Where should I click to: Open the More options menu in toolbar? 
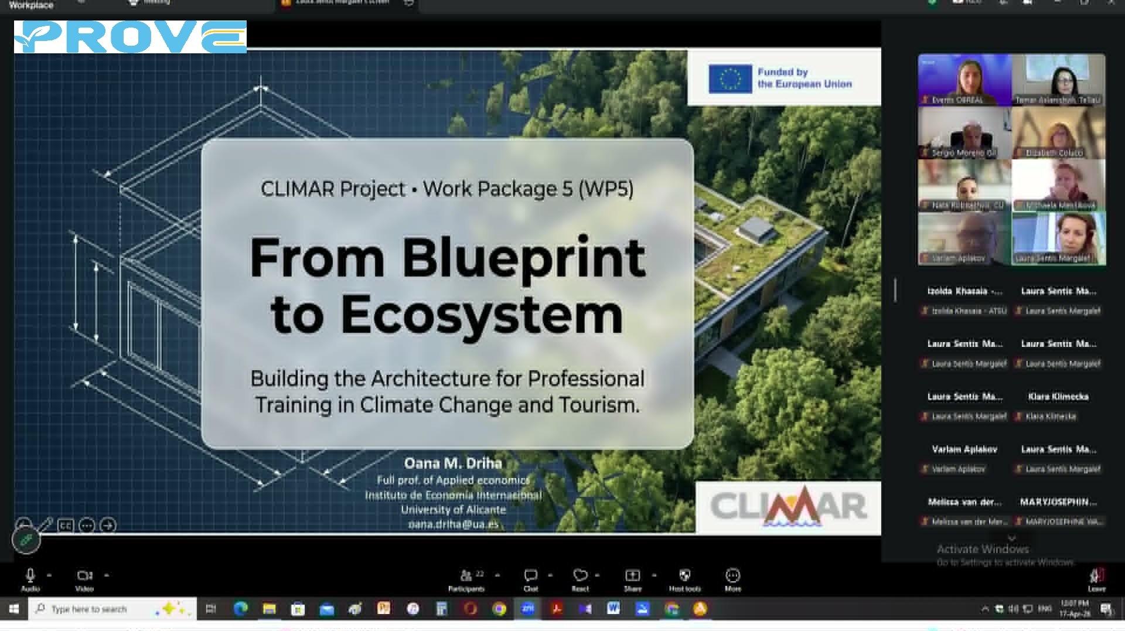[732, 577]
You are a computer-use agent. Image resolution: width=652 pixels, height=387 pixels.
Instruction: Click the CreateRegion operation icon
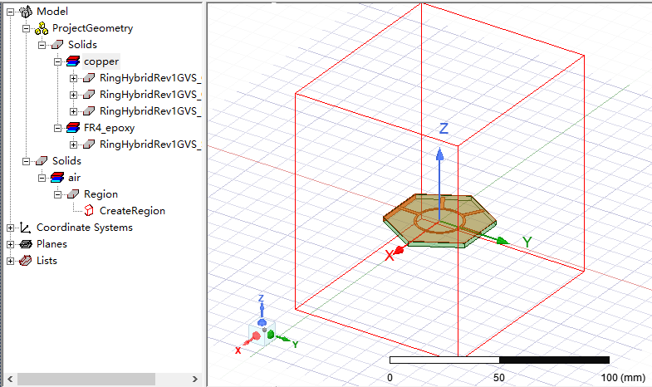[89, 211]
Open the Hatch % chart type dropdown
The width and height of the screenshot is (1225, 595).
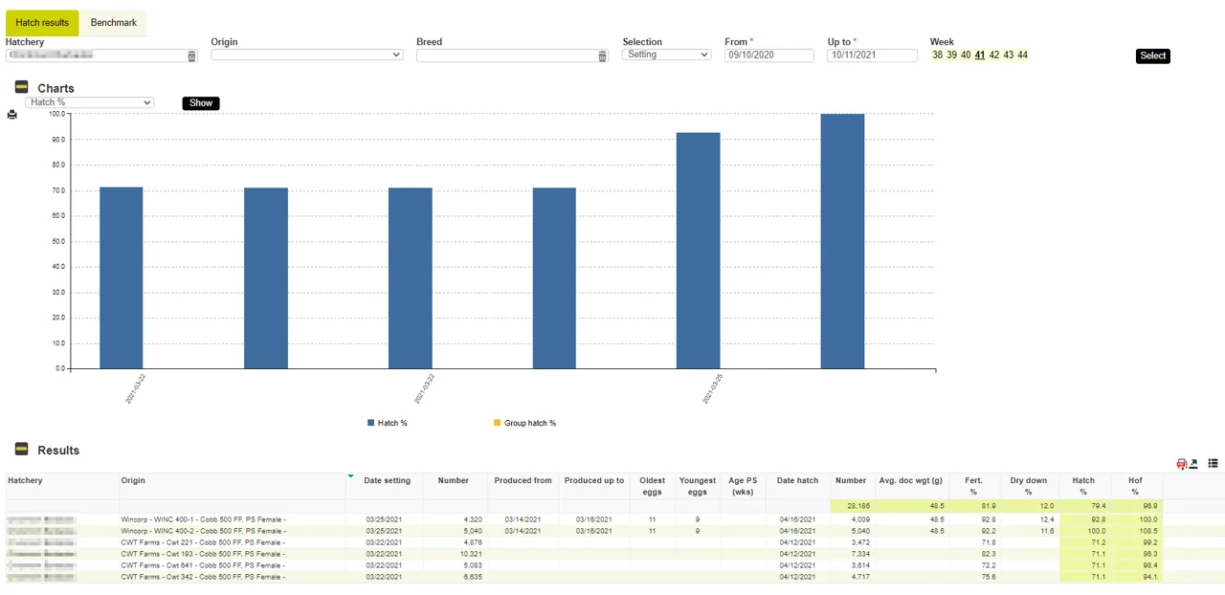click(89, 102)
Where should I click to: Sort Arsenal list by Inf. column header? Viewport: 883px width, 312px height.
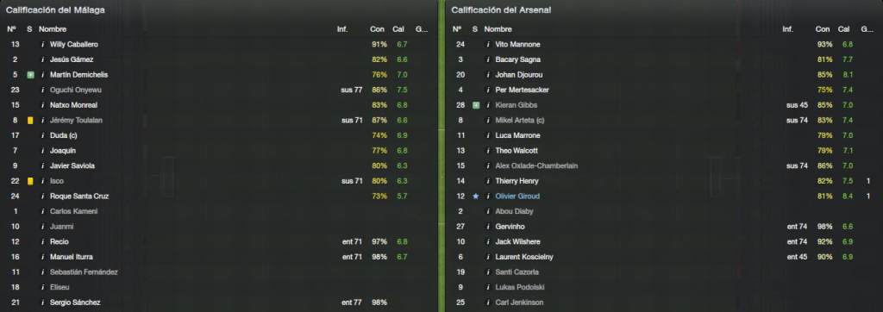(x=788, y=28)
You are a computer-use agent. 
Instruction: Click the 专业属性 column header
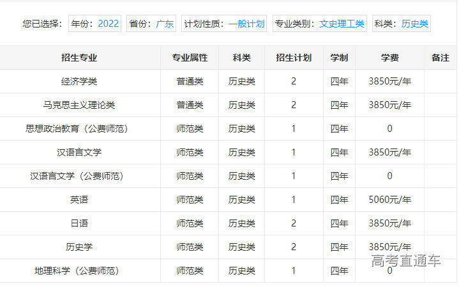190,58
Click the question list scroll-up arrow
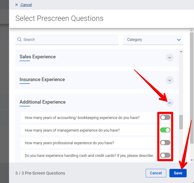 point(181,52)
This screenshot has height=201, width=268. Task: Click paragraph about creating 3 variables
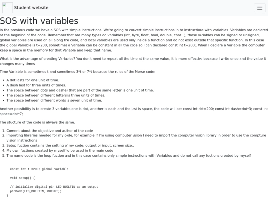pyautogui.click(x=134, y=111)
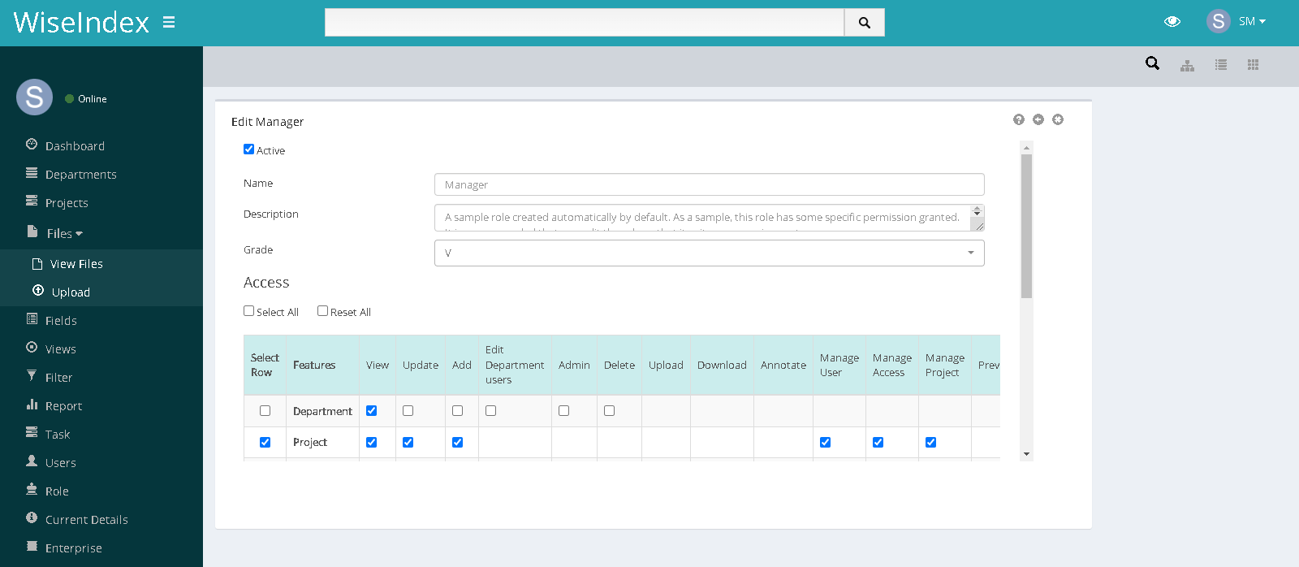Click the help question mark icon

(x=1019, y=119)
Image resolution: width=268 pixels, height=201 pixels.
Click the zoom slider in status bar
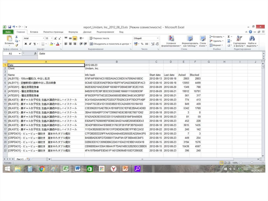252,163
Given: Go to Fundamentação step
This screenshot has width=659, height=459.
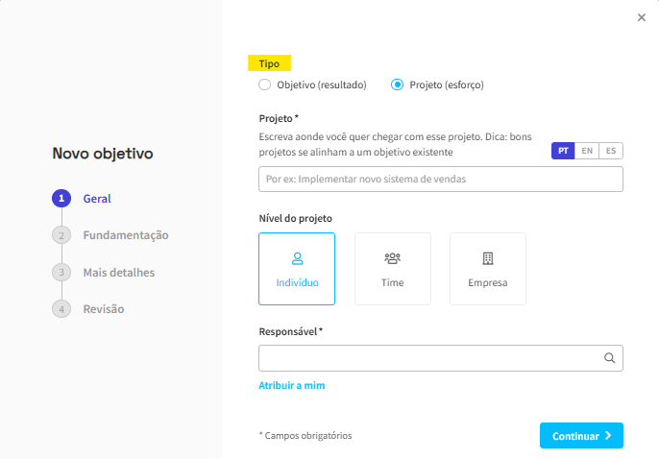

-=-=-

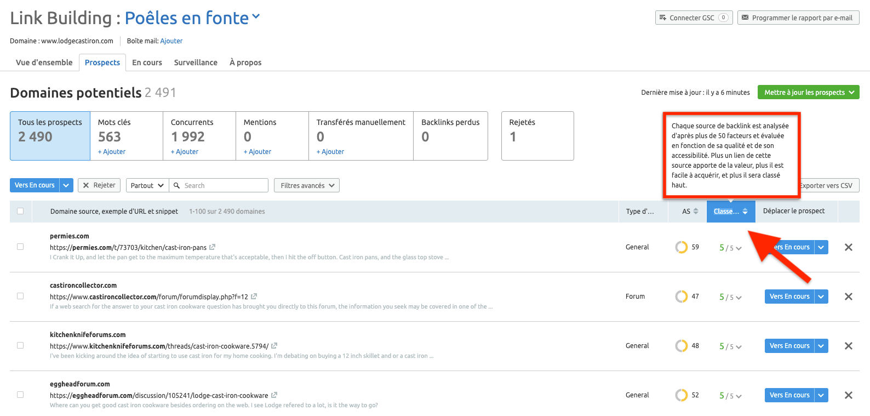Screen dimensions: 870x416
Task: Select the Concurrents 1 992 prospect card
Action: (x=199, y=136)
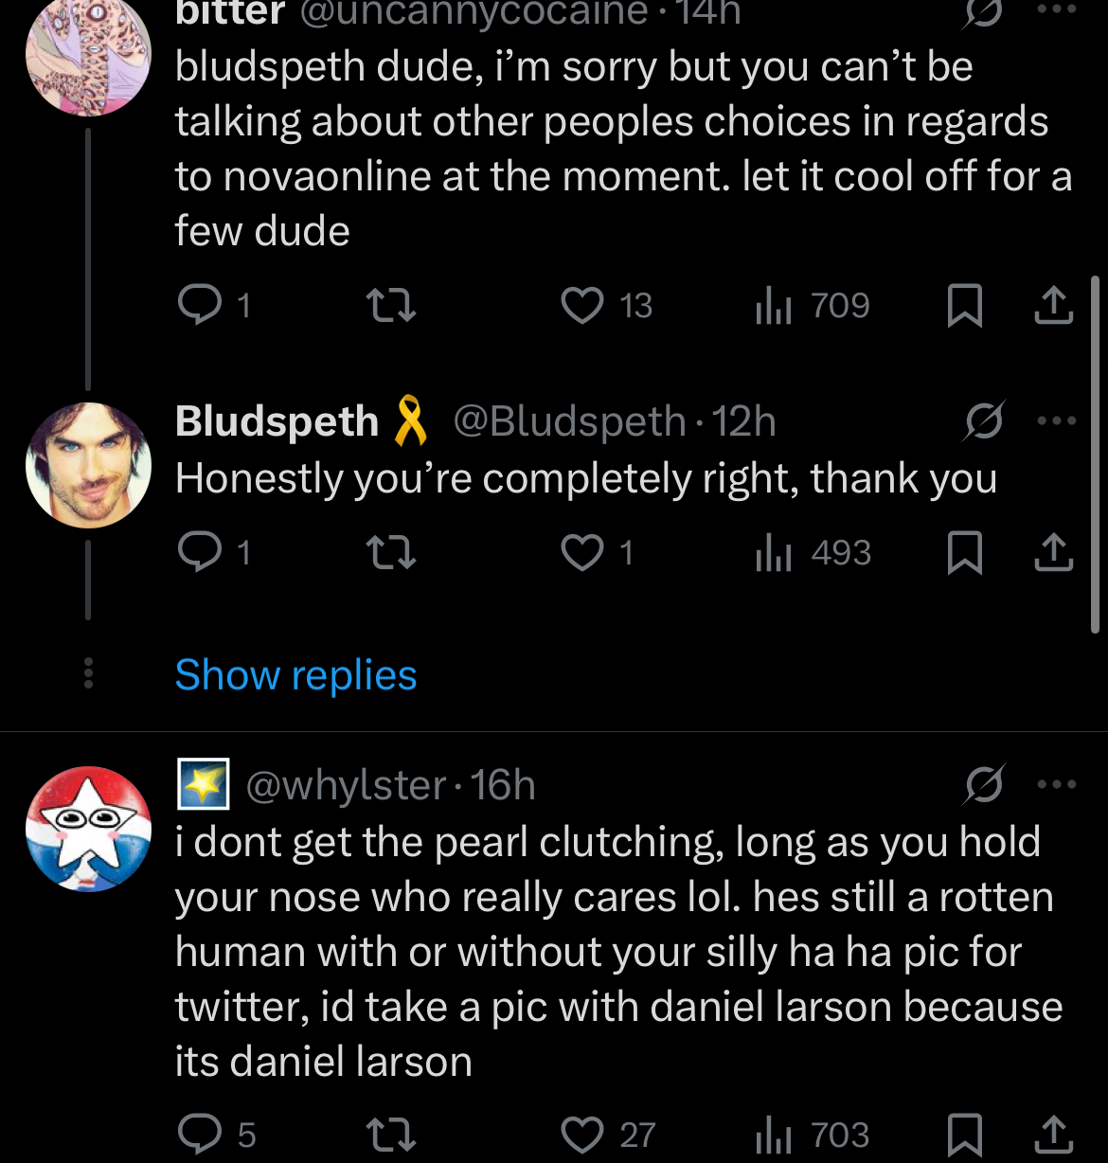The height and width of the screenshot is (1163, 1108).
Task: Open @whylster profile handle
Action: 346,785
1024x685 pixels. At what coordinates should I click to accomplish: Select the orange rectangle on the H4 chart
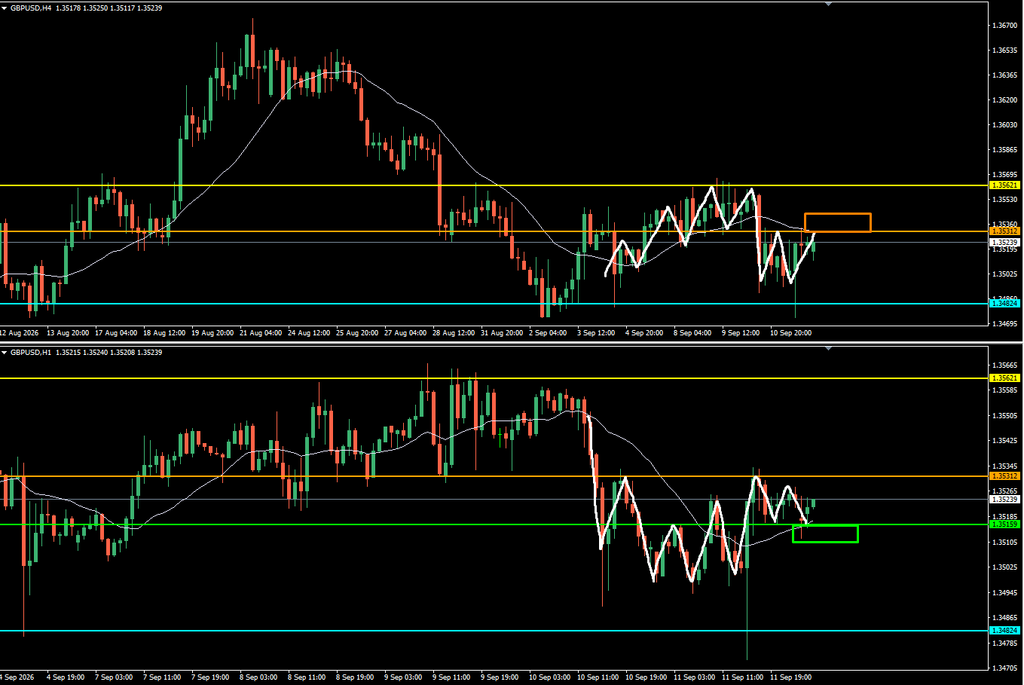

-=-=-

> _Directions for this task_
Produce an exact reproduction of the listing above, limited to the lines starting at the line with "Image resolution: width=268" and ending at the line with "This screenshot has width=659, height=459.", both kept, with every picture left out.

> _Solution to this problem_
Image resolution: width=268 pixels, height=201 pixels.
Click the zoom slider in status bar
252,163
Given: Go to Fundamentação step
This screenshot has width=659, height=459.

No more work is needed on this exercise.